> **Task to complete**:
Format the items below as a JSON list of strings, one string per line and blank lines omitted, starting with the line containing "You are a computer-use" and continuing through the line containing "Instruction: Click the".

# Dataset extract start

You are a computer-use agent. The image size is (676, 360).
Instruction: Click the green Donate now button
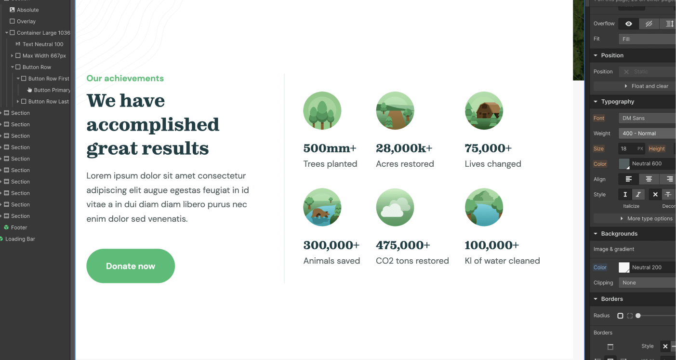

# Dataset extract end
# Dataset extract start

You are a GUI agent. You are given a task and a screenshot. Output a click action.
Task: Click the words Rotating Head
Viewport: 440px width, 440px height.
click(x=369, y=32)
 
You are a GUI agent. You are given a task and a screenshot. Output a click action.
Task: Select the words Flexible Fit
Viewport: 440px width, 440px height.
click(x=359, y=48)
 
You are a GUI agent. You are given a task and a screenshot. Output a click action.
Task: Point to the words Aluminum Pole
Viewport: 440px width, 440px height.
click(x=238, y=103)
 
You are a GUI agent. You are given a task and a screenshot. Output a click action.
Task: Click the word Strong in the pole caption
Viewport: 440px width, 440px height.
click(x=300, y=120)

# Dataset extract end

> **Result of this exercise**:
[
  "You are a computer-use agent. The image size is (676, 360).",
  "Instruction: Click the green Donate now button"
]